Q: When should parents keep children home from school with symptoms?
A. There are some epidemiologic differences depending on where you live – communities with more vaccinated residents have less opportunity for the Delta strain to spread quickly – but the CDC recommends if your child is sick, they should stay home. So that's where I'd start.
Delta variant symptoms, according to the CDC, are:
- Fever or chills
- Cough
- Shortness of breath or difficulty breathing
- Fatigue
- Muscle or body aches
- Headache
- New loss of taste or smell
- Sore throat
- Congestion or runny nose
- Nausea or vomiting
- Diarrhea
If your child has any of those symptoms, you should consider keeping them home and getting them tested for COVID-19. There are special situations where I could imagine someone having something other than COVID-19 – symptom related to asthma, for instance – and you'd hate to have them miss important developmental opportunities just because of that. In those instances, check with your pediatrician before sending the child to school.
Q: What does the future of the COVID-19 pandemic look like to you?
A. I don't think this is going to be done soon. Other coronaviruses circulate perpetually in the environment, but they aren't deadly like this one.
There are several scientific and biologic reasons why this is not a virus that we would eradicate. It has animal hosts, it mutates, it's highly transmissible. People have silent infections. I think the best hope is as humans, we're going to learn to work together to get better at diagnosing, tracking, and treating COVID-19.
I know it feels as if we've been living with this virus for a long time, and it’s natural to wonder how long it’s going to go on. But I’d say we have a long way to go, and we have to learn how to be even more resilient and responsive to it.
Q: Is there any silver lining for this school year?
A. While it can be frustrating that we are starting another school year living with COVID-19, it's also important that we don't forget how much better off we are as a species to address these challenges.
This year, we have vaccines, they work; we have testing, it's faster; we're able to identify different strains and understand what they mean.

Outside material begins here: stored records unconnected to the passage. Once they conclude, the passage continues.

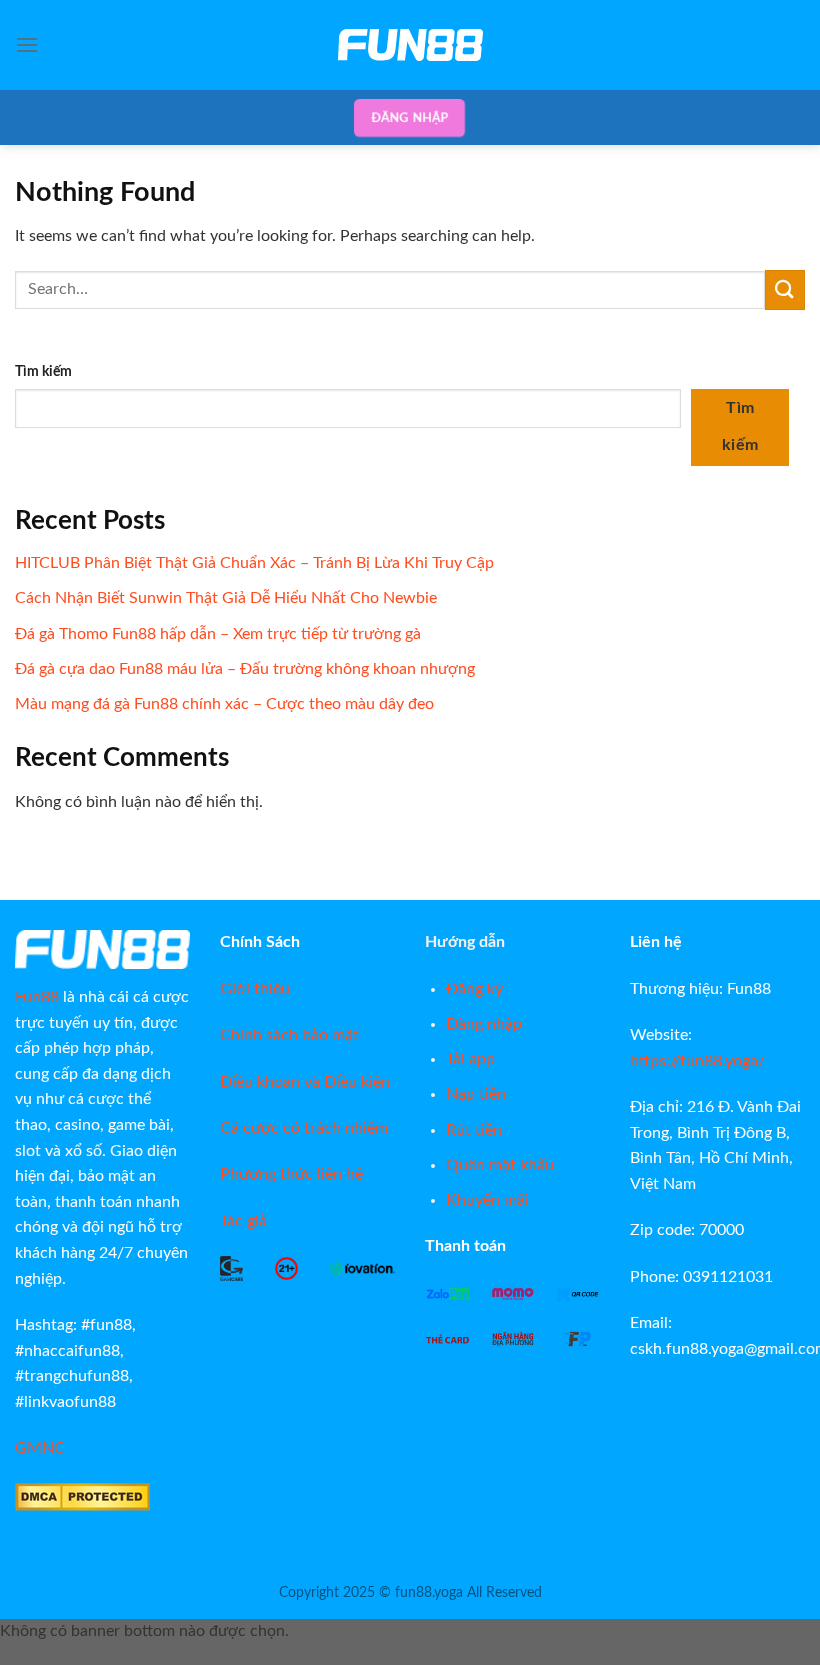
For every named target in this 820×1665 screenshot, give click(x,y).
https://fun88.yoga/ (697, 1061)
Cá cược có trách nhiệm (304, 1128)
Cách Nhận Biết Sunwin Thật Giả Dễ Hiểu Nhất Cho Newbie (226, 598)
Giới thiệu (255, 989)
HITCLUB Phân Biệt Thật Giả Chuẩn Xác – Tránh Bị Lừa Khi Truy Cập (254, 563)
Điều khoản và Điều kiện (305, 1082)
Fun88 (37, 997)
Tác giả (243, 1221)
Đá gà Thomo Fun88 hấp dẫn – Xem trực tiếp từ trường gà (218, 634)
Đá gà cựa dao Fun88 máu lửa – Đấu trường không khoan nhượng (245, 669)
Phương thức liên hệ (291, 1174)
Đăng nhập (410, 117)
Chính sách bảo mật (289, 1035)
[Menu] (27, 44)
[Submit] (785, 289)
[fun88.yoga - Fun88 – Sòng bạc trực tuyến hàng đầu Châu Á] (410, 45)
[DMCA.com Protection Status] (82, 1496)
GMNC (40, 1448)
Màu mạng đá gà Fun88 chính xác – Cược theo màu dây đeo (224, 704)
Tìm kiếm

We know masks, physical distancing, and hand washing work, so we must remain vigilant in terms of continuing to employ those mitigation strategies to reduce the spread of the virus. The pandemic is still with us. But I think this is an opportunity for us as people to really come together and look out for each other.
I have a sister who's a middle school art teacher. She's going to be on the front line, just like doctors and nurses. Together we can do this. Preserving our education and development is one of the things that keeps me going, and doing it responsibly, thoughtfully, and responsively to the new data is how I think we're going to get through this.